Yeni seçilen ve şansölye olması beklenen Merz’in söyledikleri akıl almaz şeyler. Almanya’nın çıkarlarına da bir şey göremiyorum orada. Almanya’daki o işi takip eden arkadaşlar da ‘bu hükümet en fazla iki sene gider falan’ diyorlar. Starmer hükümeti de öyle. Al birini vur Merz hükümetine hesabı. Onlar da ayrı hikâyeler. Bir yandan Amerika’sız hiçbir şey yapamayacaklarının farkındalar. Çünkü İngiltere’de bir devlet var, ama devleti oluşturan temel kurumlarda ideolojik olarak Rusya düşmanlığı yapıyorlar.”
‘Trump’ın bu süreci askerileştirme ihtimali zayıf’
Trump’ın Çin’e karşı Rusya’yı yanına çekme ihtimalinin çok zayıf olduğunu ifade eden Prof. Ünal, ABD Başkanı’nın Çin ile de yatıştırma politikasına yöneleceği değerlendirmesinde bulundu:
“Trump bu işi Çin ile de yatıştırmaya çalışacaktır. Ben askeri bir tırmanma henüz görmüyorum. Biden yönetimi gibi, derin devletin uzantısı olan yönetimler gibi bir askeri çatışmayı kışkırtacak şeyler yapacağını pek zannetmiyorum. Rusya’yı o konuda tam olarak yanına çekebileceğini de zannetmiyorum. Rusya’nın bir anda Trump’ın dediklerine kanarak Çin karşıtı bir politikaya sürüklenmesi ihtimali çok çok zayıf. Rusya’nın ticari ilişkileri özellikle enerji satışı bu bölgeye olağanüstü rakamlara ulaştı, aralarındaki ticaret büyük, stratejik ilişkiler de öyle, ortada garip bir Avrupa var. Benim dediğim gibi ayaklarının üzerinde duran, Rusya ile doğru dürüst konuşan, güvenlik çatısı ve ticari ilişkilerinde Türkiye de yer alan bir Avrupa olsa o zaman Rusya açısından daha farklı şeyler konuşabiliriz. Ama şimdi Rusya’nın bu aşamada Çin’i karşısına alacak Amerika ile bir anlaşmaya gitmesi bence zayıf ihtimal.

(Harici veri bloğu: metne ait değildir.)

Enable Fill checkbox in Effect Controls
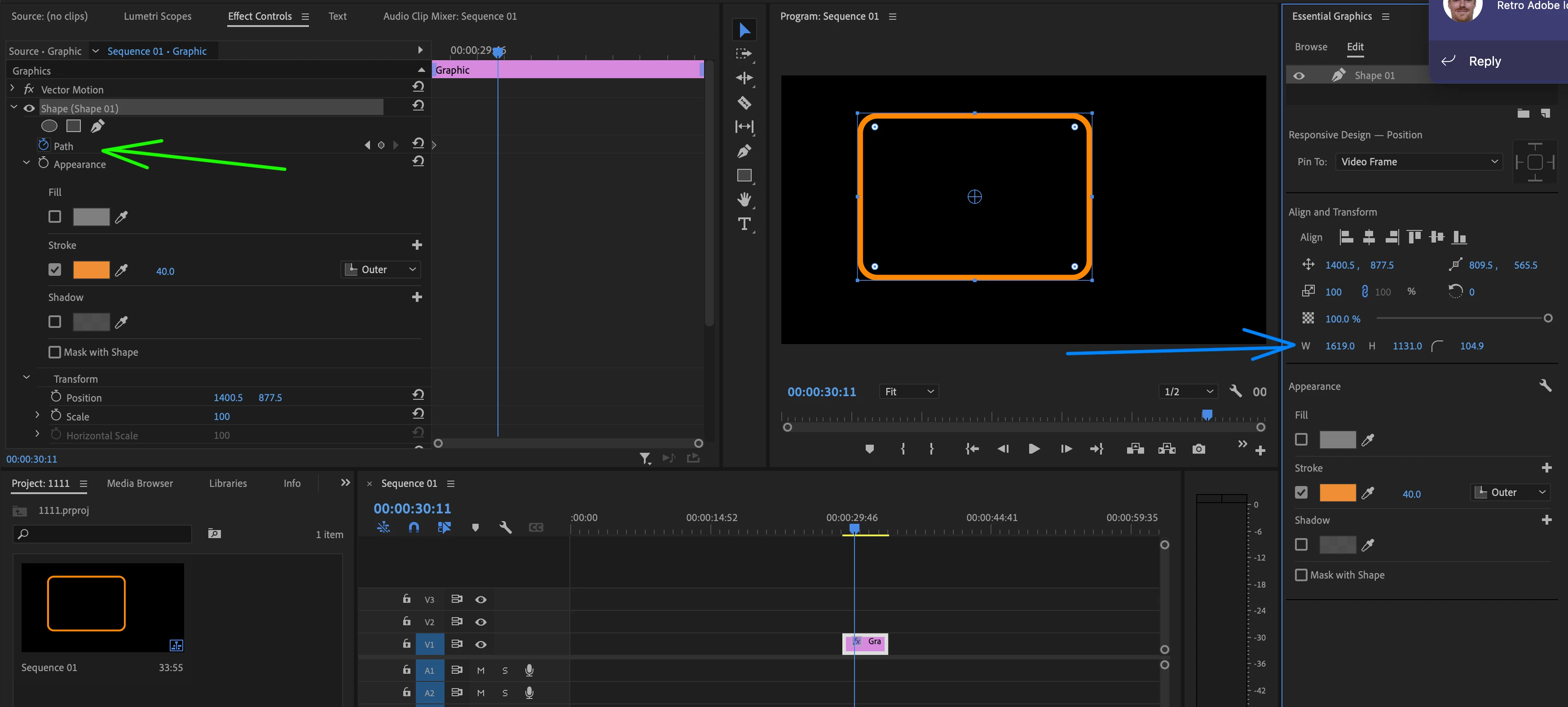The width and height of the screenshot is (1568, 707). [x=55, y=217]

Öbür taraftan Trump’ın bu süreci askerileştirme ihtimali zayıf. Hatta ‘Hep beraber Savunma harcamalarında falan indirimlere gidelim’ demesi özellikle nükleer silahlar ile ilgili olarak bir detanta da götürebilir. Çin bu seçeneklerin tamamına hazır. Çinli uzmanların genel olarak söyledikleri şu; ‘Biz her tür rekabete hazırız. Bu rekabet tatlı bir ticari rekabet olabilir, yapıcı olabilir, içinde iş birliği alanları da vardır. Bu rekabet sert karakterli de olabilir. Yine içinde iş birliği alanları barındırabilir. Bu rekabet hasmane de olabilir. İçinde çok az iş birliği alanı barındırır. Ama sonuç itibariyle ticari bir rekabettir ve savaş anlamına gelmez’ Kaldı ki Çin’in açıklamasında da gördük; ‘Biz her türlü rekabete varız’ diyorlar. Onlar diyor ki ‘Trump’ın Amerika’yı yeniden büyük yapmaya fazlasıyla hakkı var. Biz de Çin’i yeniden büyük yapacağız. Türkiye de kendisini yeniden büyük yapsın’

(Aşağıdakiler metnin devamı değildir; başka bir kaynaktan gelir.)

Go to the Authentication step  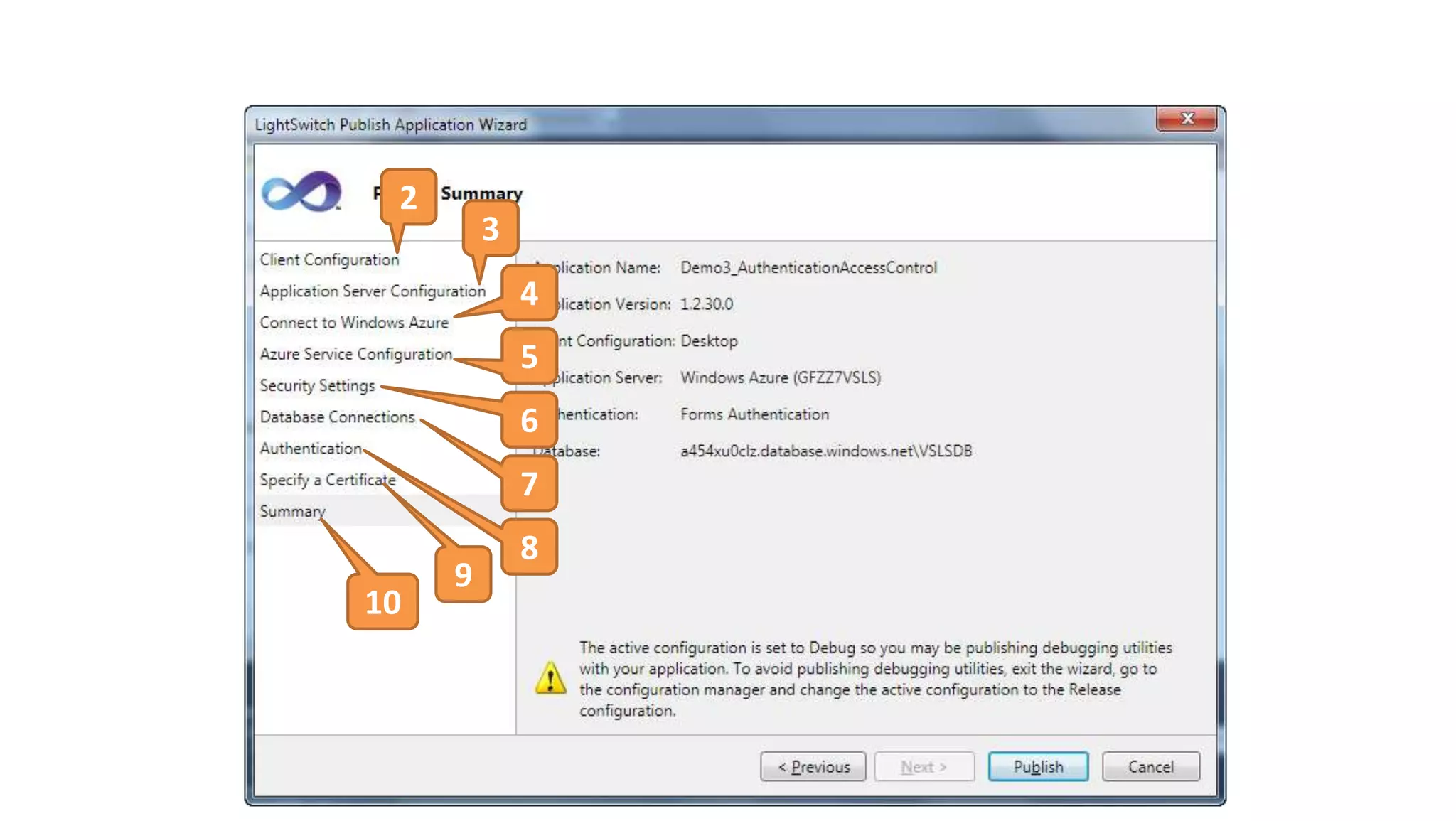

‘Trump Ortadoğu’da hem savaş istemiyor ama İsrail’de aklı başında hükümet yok’
Diğer yandan Trump’ta söylem tutarlılığı bakımından sorunlar bulunduğunu vurgulayan Prof. Ünal, bu durum Ortadoğu meselesinde daha belirgin:
“Ortadoğu’da hem Trump hem de Arap ülkeleri açısından bazı çıkmazlar var. Trump açısından çıkmaz şu; aslında savaş istemiyor, mevcut savaşlar dursun istiyor, fakat öbür taraftan da İsrail’e tam destek vermesi lazım. İsrail’deki hükümet bir soykırım yapacak kadar cüretkâr bir hükümet. Bundan sonra yeni savaşlar da başlatabilir. Bunun yerine gelecek akıllı, uslu bir hükümet bulmak da mümkün değil artık. Dolayısıyla bu Trump’ın politikalarındaki sorunlardan birisi olacak. Hem İsrail’e destek vermek zorunda hem de barış ortamı sağlayacak.

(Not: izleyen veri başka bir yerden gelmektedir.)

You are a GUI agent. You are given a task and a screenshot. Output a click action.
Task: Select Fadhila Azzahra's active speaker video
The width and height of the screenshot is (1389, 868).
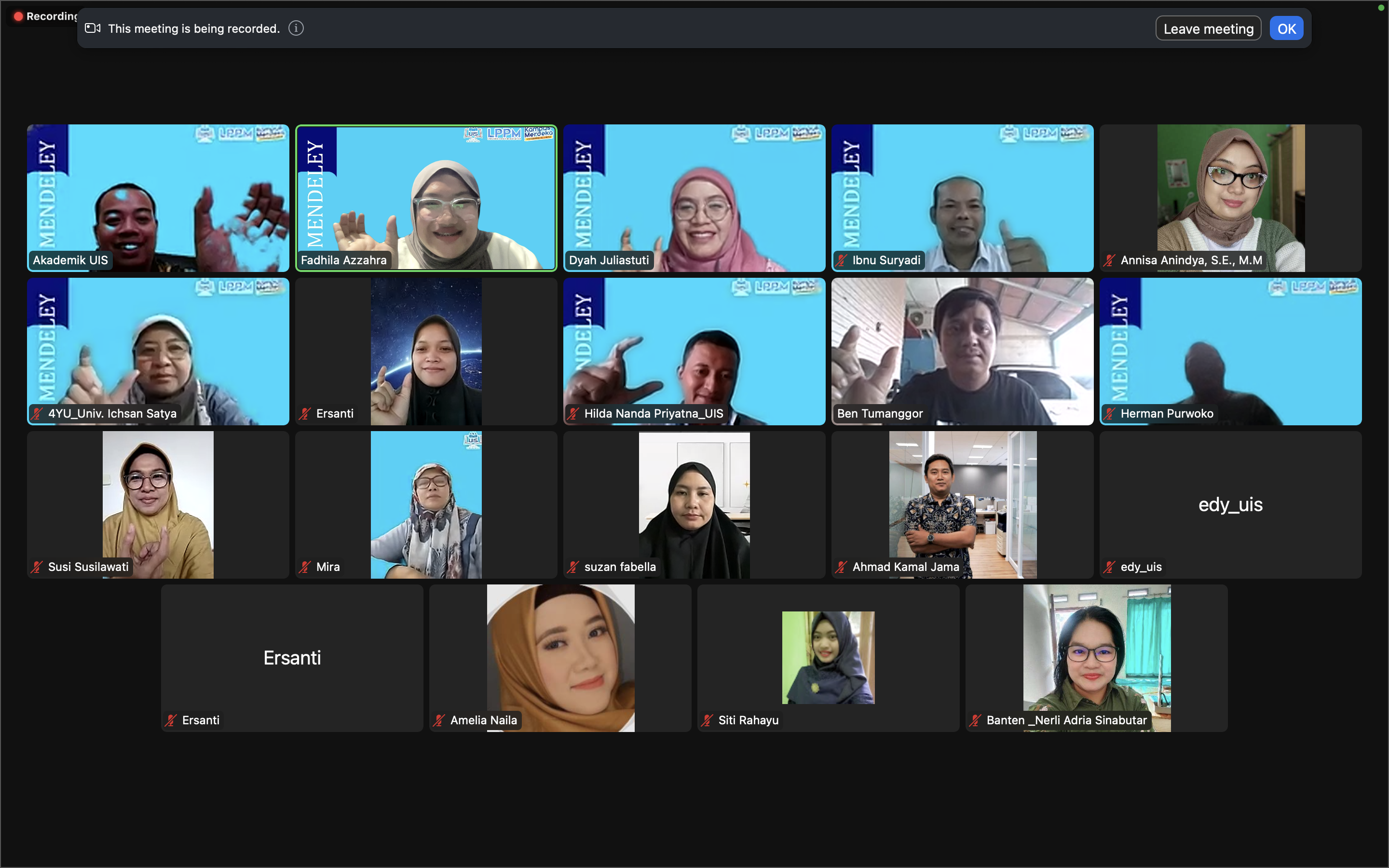tap(426, 198)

Sadece Gazze değil, İran çelişkisi de var bu işin içinde. Mesela İran’ın ne kadar üzerine gideceklerini görmemiz lazım. Arap devletleri açısından da sorun şu; bunlar aslında büyük ölçüde Abraham Anlaşmaları çerçevesinde İsrail ile anlaşmaya, uzlaşmaya razılar. Bunu Mahmud Abbas yönetimine de kabul ettirebilirler.
Fakat bu Hamas meselesi ne olacak? Aynı zamanda Arap devletleri de Hamas’ı sevmiyor, istemiyor. Çünkü Hamas da onları sevmiyor, istemiyor. Sürekli olarak Körfez monarşileri aleyhine, Mısır’daki yönetim aleyhine, Ürdün’deki krallık aleyhine sürekli olarak konuşan bir örgütten bahsediyoruz. Hamas kendi açısından haklı, öbür devletler kendi açılarından haklı ve tam bir Nasreddin Hoca meselesine dönüyor. Onlar bir yandan Hamas’ın kolu kanadı kırılsın istediler, ama bu hale de gelsin istemediler. Çünkü bu hale gelince kendi kamuoylarında infial yaratıyor durum. Ama onu da bir şekilde şu ana kadar kontrol ediyor gözüküyorlar. Olaylar bu tür çıkmazların içinde gelişecek.”